Binder and Higher ranked regions

Sometimes we define generic parameters not on an item but as part of a type or a where clauses. As an example the type for<'a> fn(&'a u32) or the where clause for<'a> T: Trait<'a> both introduce a generic lifetime named 'a. Currently there is no stable syntax for for<T> or for<const N: usize> but on nightly feature(non_lifetime_binders) feature can be used to write where clauses (but not types) using for<T>/for<const N: usize>.
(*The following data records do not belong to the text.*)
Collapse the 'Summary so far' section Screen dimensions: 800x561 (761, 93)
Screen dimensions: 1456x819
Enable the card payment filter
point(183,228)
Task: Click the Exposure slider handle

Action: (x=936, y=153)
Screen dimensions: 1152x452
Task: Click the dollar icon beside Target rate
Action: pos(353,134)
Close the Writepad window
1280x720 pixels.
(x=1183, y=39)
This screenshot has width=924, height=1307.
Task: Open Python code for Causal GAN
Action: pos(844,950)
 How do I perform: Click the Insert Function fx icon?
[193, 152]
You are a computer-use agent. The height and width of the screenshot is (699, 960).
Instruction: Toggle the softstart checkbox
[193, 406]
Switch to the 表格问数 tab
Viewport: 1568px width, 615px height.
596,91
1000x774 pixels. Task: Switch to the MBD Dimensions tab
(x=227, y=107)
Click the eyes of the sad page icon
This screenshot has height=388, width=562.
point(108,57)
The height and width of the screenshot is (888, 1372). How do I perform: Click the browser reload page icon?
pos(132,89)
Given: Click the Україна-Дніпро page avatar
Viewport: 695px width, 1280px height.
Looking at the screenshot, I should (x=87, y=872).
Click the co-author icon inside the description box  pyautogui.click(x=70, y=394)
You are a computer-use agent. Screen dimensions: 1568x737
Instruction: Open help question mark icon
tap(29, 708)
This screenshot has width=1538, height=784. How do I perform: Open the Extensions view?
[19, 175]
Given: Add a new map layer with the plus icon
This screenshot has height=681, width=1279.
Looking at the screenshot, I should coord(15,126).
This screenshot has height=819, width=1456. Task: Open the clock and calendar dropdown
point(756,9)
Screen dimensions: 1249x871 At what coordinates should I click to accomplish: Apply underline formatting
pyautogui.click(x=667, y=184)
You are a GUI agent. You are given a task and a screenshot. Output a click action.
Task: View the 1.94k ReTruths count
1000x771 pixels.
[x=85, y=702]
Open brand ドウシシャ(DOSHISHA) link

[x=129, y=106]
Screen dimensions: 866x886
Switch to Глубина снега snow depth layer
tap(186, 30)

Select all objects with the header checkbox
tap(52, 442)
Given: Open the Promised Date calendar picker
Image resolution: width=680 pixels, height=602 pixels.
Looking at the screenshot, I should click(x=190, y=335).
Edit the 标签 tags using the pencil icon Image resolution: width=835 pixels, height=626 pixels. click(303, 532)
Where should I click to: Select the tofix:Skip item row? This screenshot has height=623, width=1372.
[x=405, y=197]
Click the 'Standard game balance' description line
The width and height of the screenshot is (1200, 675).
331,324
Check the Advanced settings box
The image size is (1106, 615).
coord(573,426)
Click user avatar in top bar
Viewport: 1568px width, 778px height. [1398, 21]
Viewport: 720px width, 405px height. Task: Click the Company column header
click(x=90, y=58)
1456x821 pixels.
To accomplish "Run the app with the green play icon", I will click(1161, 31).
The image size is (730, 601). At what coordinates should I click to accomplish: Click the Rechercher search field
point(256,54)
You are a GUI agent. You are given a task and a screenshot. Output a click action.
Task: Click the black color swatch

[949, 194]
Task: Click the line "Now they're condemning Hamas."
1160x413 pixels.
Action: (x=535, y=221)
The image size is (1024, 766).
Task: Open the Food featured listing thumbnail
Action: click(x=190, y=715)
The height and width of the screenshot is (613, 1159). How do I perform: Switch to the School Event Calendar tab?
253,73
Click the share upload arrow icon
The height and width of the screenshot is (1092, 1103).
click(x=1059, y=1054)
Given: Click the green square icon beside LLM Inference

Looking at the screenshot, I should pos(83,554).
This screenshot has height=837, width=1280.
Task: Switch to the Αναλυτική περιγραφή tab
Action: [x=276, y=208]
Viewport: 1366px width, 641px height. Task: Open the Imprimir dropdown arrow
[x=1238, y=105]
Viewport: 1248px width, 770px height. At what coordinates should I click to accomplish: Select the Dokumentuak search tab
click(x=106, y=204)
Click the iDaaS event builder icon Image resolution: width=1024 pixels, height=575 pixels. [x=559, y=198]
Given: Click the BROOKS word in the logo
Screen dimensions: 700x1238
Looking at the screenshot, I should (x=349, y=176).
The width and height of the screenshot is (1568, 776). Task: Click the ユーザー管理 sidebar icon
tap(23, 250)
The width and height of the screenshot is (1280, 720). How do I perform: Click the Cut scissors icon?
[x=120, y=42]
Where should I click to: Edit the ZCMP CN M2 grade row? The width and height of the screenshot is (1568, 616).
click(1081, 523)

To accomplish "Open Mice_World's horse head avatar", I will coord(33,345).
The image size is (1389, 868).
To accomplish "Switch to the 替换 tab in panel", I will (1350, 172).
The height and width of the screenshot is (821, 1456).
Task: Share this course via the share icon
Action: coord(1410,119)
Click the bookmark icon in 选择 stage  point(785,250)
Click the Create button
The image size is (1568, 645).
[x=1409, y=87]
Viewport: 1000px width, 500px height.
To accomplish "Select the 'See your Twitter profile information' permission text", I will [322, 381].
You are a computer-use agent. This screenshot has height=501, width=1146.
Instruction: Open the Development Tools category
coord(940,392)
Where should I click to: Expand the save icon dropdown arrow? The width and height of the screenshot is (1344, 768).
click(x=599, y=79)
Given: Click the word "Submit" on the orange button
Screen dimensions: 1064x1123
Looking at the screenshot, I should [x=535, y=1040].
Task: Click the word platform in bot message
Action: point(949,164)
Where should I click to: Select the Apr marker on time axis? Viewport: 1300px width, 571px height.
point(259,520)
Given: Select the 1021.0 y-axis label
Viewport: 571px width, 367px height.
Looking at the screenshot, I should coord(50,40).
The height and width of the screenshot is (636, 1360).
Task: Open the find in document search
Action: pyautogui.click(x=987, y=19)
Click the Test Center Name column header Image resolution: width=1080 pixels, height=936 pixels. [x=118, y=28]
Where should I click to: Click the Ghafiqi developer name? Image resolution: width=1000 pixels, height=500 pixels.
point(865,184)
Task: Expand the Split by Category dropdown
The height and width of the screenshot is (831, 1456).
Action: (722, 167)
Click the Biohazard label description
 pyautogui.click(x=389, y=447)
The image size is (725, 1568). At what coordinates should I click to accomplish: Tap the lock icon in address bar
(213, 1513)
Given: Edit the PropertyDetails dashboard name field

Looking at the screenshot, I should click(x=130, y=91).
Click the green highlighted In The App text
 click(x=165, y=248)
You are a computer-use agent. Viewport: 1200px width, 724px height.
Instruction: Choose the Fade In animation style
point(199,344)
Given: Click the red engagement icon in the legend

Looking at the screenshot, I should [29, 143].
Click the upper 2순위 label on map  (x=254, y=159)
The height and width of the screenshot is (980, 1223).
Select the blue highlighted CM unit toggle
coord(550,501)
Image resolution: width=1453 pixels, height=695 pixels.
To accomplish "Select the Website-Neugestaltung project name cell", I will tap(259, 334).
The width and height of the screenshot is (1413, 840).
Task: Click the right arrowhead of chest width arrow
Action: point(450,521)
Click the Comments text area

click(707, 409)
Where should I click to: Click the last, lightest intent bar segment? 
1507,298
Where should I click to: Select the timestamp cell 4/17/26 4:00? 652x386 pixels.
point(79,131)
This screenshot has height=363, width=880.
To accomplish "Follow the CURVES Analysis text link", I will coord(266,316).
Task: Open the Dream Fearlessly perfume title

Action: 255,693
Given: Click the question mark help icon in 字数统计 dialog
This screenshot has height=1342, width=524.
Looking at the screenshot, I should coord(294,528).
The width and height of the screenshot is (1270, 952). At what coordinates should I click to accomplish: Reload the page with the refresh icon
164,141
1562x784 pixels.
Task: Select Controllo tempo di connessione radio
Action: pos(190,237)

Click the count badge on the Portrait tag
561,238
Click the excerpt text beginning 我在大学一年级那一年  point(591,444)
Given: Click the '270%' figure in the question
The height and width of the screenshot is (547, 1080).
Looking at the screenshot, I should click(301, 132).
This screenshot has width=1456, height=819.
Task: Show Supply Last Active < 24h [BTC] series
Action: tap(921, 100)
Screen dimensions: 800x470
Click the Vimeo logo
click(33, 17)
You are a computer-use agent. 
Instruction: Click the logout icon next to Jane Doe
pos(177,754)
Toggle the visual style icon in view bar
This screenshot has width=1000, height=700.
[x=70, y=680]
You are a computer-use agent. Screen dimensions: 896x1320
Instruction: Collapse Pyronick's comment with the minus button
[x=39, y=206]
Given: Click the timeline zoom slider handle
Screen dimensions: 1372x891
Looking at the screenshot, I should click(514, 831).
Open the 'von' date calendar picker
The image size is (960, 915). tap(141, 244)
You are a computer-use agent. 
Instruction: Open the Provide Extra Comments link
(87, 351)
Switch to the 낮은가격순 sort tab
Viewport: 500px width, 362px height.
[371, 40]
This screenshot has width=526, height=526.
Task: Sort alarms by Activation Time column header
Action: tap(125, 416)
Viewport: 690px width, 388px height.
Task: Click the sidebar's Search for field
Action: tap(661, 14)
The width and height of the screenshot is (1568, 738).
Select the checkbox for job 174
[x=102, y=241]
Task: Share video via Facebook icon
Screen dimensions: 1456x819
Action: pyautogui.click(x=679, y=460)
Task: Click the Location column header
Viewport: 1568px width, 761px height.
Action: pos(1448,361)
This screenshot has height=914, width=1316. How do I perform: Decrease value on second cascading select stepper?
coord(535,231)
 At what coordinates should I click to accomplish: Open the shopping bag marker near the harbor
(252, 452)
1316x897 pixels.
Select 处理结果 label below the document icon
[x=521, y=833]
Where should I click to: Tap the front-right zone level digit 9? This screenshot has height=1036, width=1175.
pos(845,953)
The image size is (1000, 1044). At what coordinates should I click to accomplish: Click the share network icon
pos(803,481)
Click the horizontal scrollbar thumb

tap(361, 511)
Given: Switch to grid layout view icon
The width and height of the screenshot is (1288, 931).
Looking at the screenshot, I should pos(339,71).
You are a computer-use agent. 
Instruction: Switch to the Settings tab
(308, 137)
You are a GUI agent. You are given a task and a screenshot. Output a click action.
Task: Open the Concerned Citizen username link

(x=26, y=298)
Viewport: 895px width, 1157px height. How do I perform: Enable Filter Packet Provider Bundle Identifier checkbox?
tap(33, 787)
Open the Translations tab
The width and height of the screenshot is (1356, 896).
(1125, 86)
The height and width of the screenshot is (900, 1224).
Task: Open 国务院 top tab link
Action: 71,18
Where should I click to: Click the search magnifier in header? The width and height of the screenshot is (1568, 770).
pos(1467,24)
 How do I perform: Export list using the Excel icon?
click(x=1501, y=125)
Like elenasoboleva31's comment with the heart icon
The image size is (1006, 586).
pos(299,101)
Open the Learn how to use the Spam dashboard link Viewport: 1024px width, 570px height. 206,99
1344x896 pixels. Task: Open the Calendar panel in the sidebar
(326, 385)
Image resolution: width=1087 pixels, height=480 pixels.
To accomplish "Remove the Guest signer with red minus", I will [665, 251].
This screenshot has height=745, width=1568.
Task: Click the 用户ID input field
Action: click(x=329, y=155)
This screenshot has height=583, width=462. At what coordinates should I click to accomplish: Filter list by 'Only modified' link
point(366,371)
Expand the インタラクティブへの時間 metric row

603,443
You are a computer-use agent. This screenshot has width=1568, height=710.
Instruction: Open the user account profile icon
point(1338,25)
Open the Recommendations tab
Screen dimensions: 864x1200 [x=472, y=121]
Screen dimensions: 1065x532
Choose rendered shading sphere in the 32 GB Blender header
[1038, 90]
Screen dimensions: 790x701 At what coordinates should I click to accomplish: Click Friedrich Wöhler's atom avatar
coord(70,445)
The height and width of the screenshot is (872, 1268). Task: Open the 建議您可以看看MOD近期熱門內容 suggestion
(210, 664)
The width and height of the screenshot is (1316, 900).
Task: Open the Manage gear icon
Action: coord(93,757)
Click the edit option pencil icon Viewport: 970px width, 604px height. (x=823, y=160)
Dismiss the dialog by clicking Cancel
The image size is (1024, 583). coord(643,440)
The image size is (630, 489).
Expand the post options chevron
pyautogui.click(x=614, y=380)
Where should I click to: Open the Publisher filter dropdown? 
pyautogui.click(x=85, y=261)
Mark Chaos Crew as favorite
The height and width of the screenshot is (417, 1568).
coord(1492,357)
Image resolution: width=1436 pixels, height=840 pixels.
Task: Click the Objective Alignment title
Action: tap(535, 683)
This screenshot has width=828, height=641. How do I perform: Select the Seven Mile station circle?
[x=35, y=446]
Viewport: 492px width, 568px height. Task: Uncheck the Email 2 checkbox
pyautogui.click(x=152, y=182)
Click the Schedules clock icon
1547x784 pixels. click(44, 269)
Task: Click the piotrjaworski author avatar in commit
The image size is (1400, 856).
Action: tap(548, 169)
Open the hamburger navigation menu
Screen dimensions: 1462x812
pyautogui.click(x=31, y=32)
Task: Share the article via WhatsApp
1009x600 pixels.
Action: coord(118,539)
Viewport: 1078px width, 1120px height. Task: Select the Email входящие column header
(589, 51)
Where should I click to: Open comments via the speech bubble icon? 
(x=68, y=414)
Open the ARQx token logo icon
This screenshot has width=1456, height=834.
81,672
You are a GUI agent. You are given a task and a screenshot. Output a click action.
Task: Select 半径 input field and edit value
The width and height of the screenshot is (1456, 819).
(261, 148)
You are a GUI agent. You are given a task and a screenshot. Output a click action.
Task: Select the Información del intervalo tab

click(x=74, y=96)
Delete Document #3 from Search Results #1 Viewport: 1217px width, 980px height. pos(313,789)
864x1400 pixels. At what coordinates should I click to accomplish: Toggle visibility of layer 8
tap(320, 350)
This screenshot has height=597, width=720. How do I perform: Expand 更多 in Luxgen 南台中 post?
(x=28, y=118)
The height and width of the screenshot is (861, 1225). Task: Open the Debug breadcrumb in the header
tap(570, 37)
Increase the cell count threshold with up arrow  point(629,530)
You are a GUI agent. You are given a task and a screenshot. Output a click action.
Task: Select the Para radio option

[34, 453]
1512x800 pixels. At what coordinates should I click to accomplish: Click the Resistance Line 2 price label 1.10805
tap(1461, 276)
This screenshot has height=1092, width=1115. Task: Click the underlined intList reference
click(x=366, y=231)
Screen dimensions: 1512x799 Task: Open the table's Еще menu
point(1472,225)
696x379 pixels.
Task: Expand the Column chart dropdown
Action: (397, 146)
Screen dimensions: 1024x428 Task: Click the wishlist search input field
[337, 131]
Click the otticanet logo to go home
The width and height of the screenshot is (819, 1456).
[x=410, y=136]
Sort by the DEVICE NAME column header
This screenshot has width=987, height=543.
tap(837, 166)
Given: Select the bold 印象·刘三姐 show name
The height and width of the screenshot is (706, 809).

The for is referred to as a "binder" because it brings new names into scope. In rustc we use the Binder type to track where these parameters are introduced and what the parameters are (i.e. how many and whether the parameter is a type/const/region). A type such as for<'a> fn(&'a u32) would be represented in rustc as:

Binder(
    fn(&RegionKind::Bound(DebruijnIndex(0), BoundVar(0)) u32) -> (),
    &[BoundVariableKind::Region(...)],
)

Usages of these parameters is represented by the RegionKind::Bound (or TyKind::Bound/ConstKind::Bound variants). These bound regions/types/consts are composed of two main pieces of data:

  • A DebruijnIndex to specify which binder we are referring to.
  • A BoundVar which specifies which of the parameters the Binder introduces we are referring to.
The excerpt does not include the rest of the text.